PROVIDED TEXT:
START

Skipping IOMMU aspect of Rebuild process

This time I’m going to try skipping the IOMMU aspect of this rebuild process because it was honestly such a nightmare the first time I built the server. 

In that particular situation, I didn’t have everything built into the server from the get-go, and nothing in the network was depending on it’s presence yet.  I added pfSense next, and that took a while to get it to the point where the config worked for me, and I had the main wireless router performing all of my DHCP.   I didn’t “cut” everything over to pfSense and Pihole until months after I had installed them.  But this time, I was under a little more pressure to restore things to the way that they were back when we had Proxmox and pfSense/Pihole/TrueNAS working for us.  So just to simplify my life, I decided not to employ IOMMU this time around.

What is IOMMU you ask?  It’s short for Input/Output Memory Management Unit, and is a hardware feature that sits between your system’s memory and I/O devices (like GPUs, NICs, or storage controllers), and it plays a crucial role in:

Memory Protection
•     Prevents devices from accessing unauthorized memory regions
•     Shields the system from faulty or malicious DMA (Direct Memory Access) operations
Address Translation
•     Maps device-visible virtual addresses to physical memory addresses
•     Enables devices to access non-contiguous memory as if it were contiguous (scatter/gather)

END

REQUIRED TASKS:
1: Rewrite the IOMMU rebuild post from "This time I’m" up to and including "this time around.", replacing "pfSense" with "OPNsense".
2: Continue the IOMMU rebuild post from the point where it stops.

COLLECTED DATA:
START

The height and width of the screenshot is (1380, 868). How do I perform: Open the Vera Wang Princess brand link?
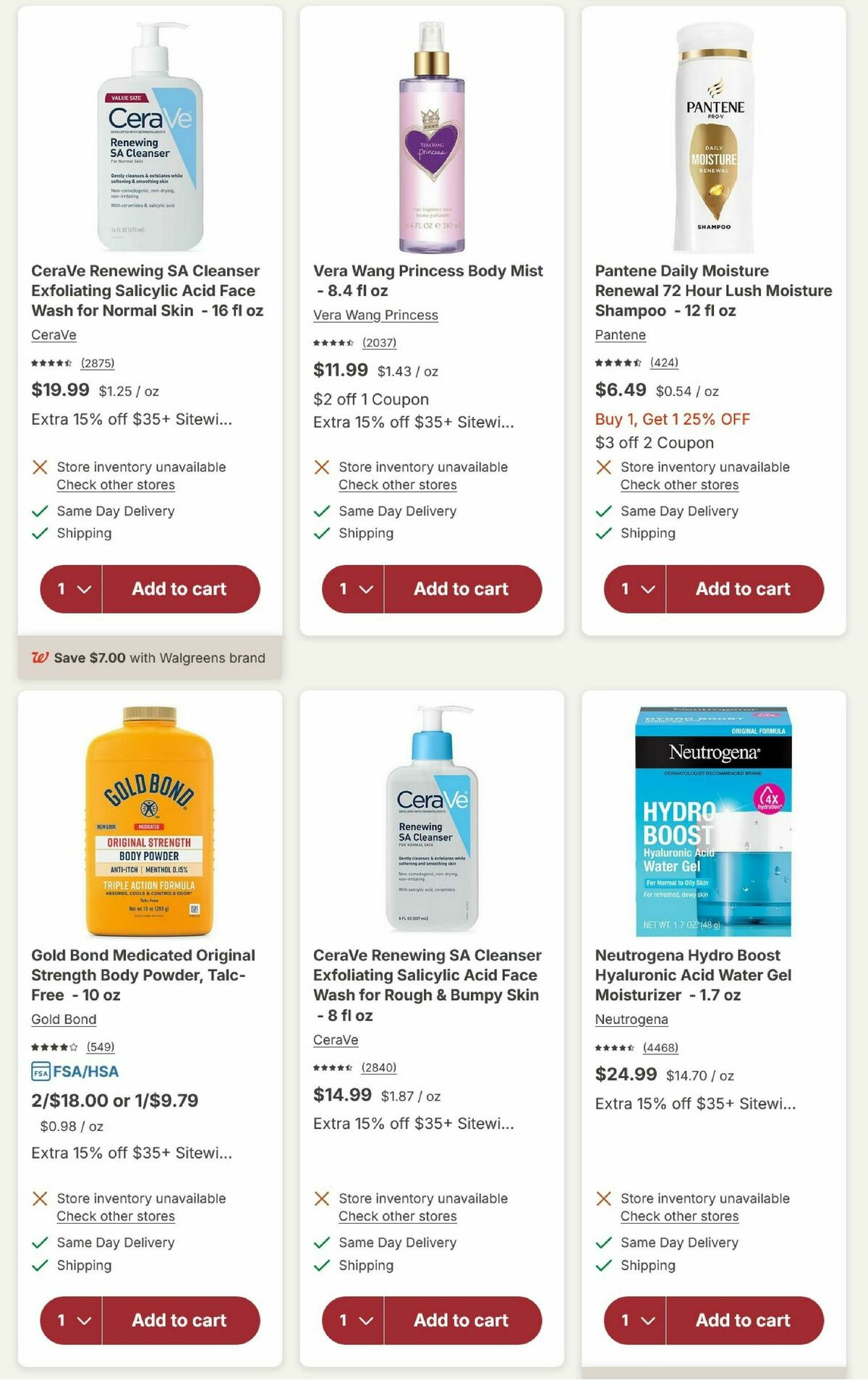375,316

END

RESPONSE LIST:
1:
This time I’m going to try skipping the IOMMU aspect of this rebuild process because it was honestly such a nightmare the first time I built the server. 

In that particular situation, I didn’t have everything built into the server from the get-go, and nothing in the network was depending on it’s presence yet.  I added OPNsense next, and that took a while to get it to the point where the config worked for me, and I had the main wireless router performing all of my DHCP.   I didn’t “cut” everything over to OPNsense and Pihole until months after I had installed them.  But this time, I was under a little more pressure to restore things to the way that they were back when we had Proxmox and OPNsense/Pihole/TrueNAS working for us.  So just to simplify my life, I decided not to employ IOMMU this time around.

2:
️ Virtualization Support
•     Essential for PCI passthrough in Proxmox and other hypervisors
•     Allows guest VMs to use real hardware securely and efficiently

I decided this time I was going to only rely on native Proxmox systems to get things up and working.  Sadly, the use of IOMMU when I first provisioned the server were exceedingly difficult to find or research on the web, because it was the proverbial “wild-west”, and for every post I could document that said to do something using Method-A, I found at least 10 other posts that said Method-A was entirely wrong.  So even with the best of tools at my disposal, it was for me a veritable nightmare.  Mostly it’s about the fact that if you do select the wrong method, you could literally destroy your hardware.

So this time, going to take it nice and slow to try to keep my sanity.  Let me know if you had similar problems employing IOMMU.

Manual rebuild of Proxmox

So once the server failed to boot, I lost access to everything that I had stored on that box.  Classic case of keeping all of my eggs in one basket.  No one to blame but myself.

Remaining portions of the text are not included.